W Erlangen na Intensywnej Terapii miał wysoko kwalifikowaną opiekę, przeżył tam śmierć kliniczną. Dowiedziałam się bowiem nie wytrzymałam i czwartego dnia mąż mnie zawiózł do dziecka. Włożyłam małemu do inkubatora obrazek „Jezu ufam Tobie”. Rozmawiałam z lekarzem, który go reanimował powiedział „ nie mogłem zaprzestać reanimacji bo on tak silnie wyglądał”... Oliver przeżył.

Miał wiele poważnych wad serca, nie funkcjonowała tarczyca, płuca, nerki. Wszystko wróciło do normy , niektóre wady zanikły w trakcie śmierci klinicznej i zostały się tylko dwie.

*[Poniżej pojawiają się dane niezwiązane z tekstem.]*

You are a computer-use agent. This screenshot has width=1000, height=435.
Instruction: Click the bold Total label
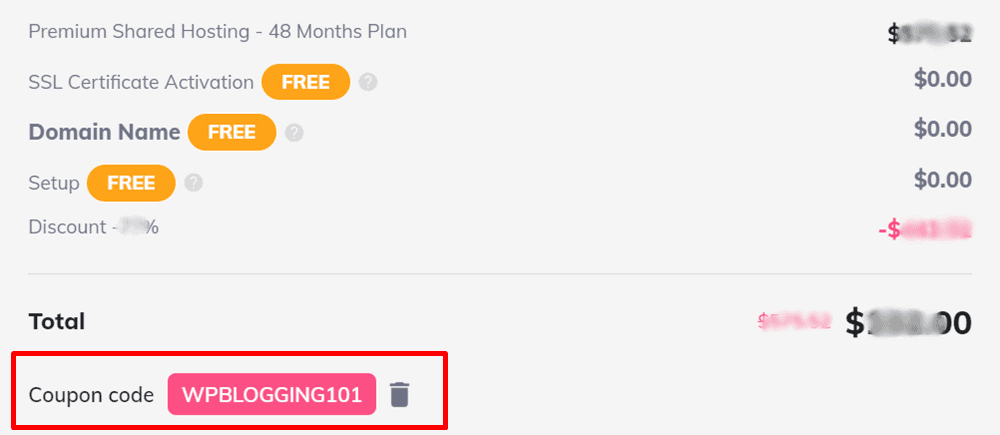(x=57, y=322)
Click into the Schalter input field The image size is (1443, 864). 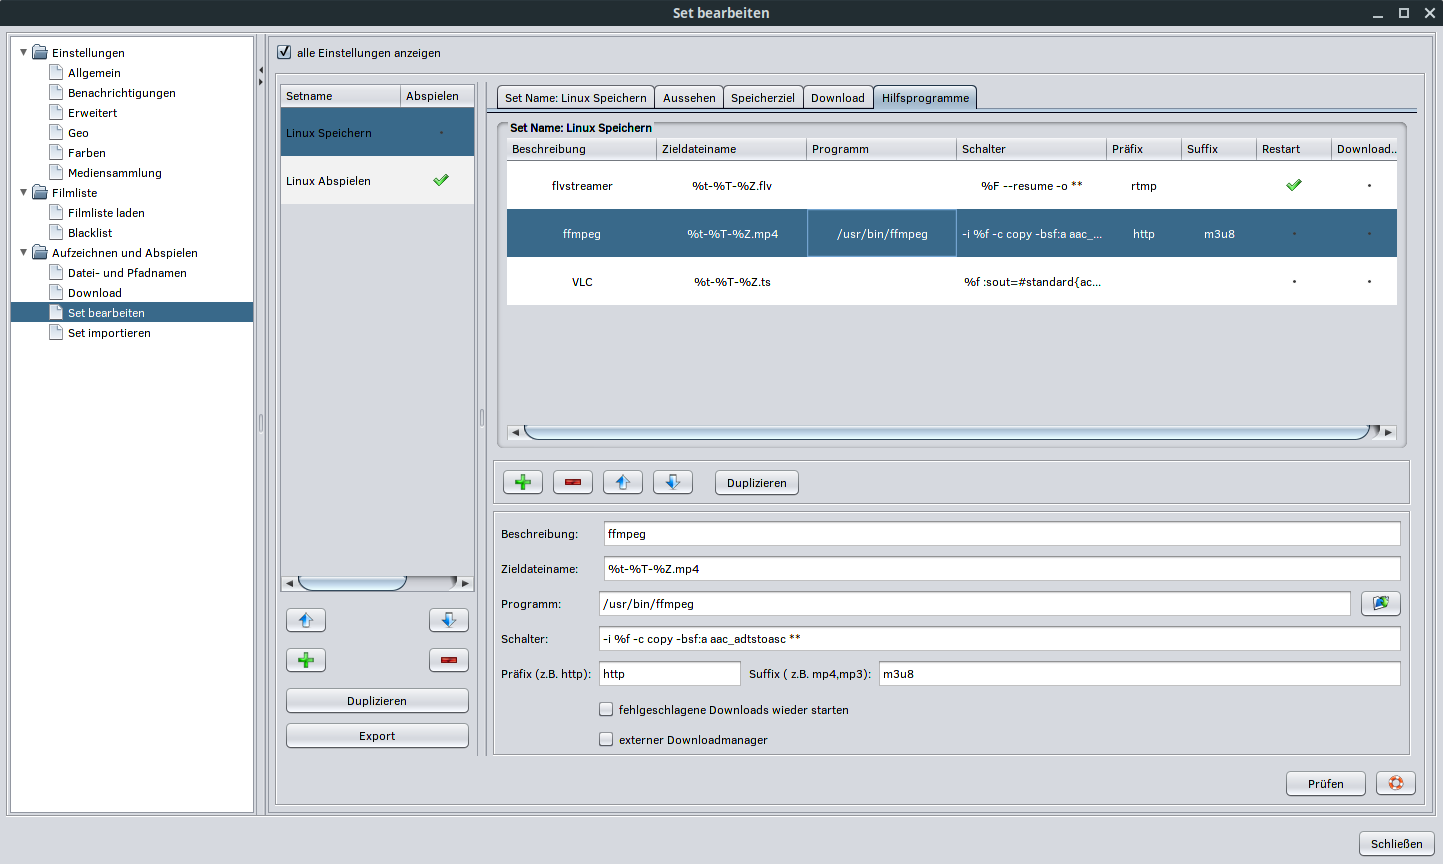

W wieku 5 lat został zakwalifikowany do szkoły specjalnej ze względu na brak reakcji na polecenia testującej nauczycielki. Wyjaśniło się to potem w Warszawie w Centrum Zdrowia Dziecka - Oliver nie słyszał. W Polsce byliśmy 4 lata ( Oli jest również Polakiem z polską metryką urodzenia i polskim adresem zamieszkania).Dostał bardzo mocne dwa aparaty słuchowe, chodził do przedszkola i dwa lata do polskiej szkoły. Przebywaliśmy wtedy w Polsce ze względu na opiekę nad moją ciężko chorą mamą.Po śmierci mamy wróciliśmy do Niemiec. Oli poszedł tam do trzeciej klasy i zaczęła się gehenna. Nie brali tego pod uwagę, że gdy dziecko żyło w Niemczech to nie słyszało, a w aparatach słyszy częściowo.  Podważali problem słuchu twierdząc, że syn dobrze słyszy. Skierowali dziecko do szkoły z najgłębszymi upośledzeniami!!! Nie puściłam go tam. Urzędy zaś nie zezwoliły aby chodził do normalnej szkoły! Dokonywałam majstersztyku by Oliver nie chodził do szkoły która w żadnym wypadku nie była dla niego odpowiednia. Urzędy szkolne nie cofały się przed niczym by „złowić” mego syna do przez nich wskazanej szkoły. Wszystko z zemsty, iż to w Polsce został zdiagnozowany problem słuchu. Urządzili sobie trwające 10 lat polowanie na dziecko! Nie poradzili sobie ze mną. Ktoś tam na Górze miał nad nami pieczę. Ponieważ został u syna odkryty talent wokalny mimo, że nie słyszy bez aparatów - jest tenorem spinto, uczy się muzyki i śpiewu klasycznego tylko prywatnie. Nie wolno mu państwowo. Nawet za specjalne i konieczne aparaty słuchowe niemiecka kasa chorych wbrew przepisom nie chce mu zapłacić! Mamy komornika na karku.Obecnie nareszcie jest uznany za niezdolnego do pracy i otrzymuje tylko zasiłek.Występuje tylko w Polsce i w Polsce będzie zdawał egzamin na piosenkarza bowiem w Niemczech mu nie wolno. Utrzymujemy kontakt z panem profesorem Ryszardem Karczykowskim - tenorem , Oliver dostosowuje się do jego rad. Jest także pacjentem pana profesora Henryka Skarżyńskiego ze Światowego Centrum Słuchu w Kajetanach.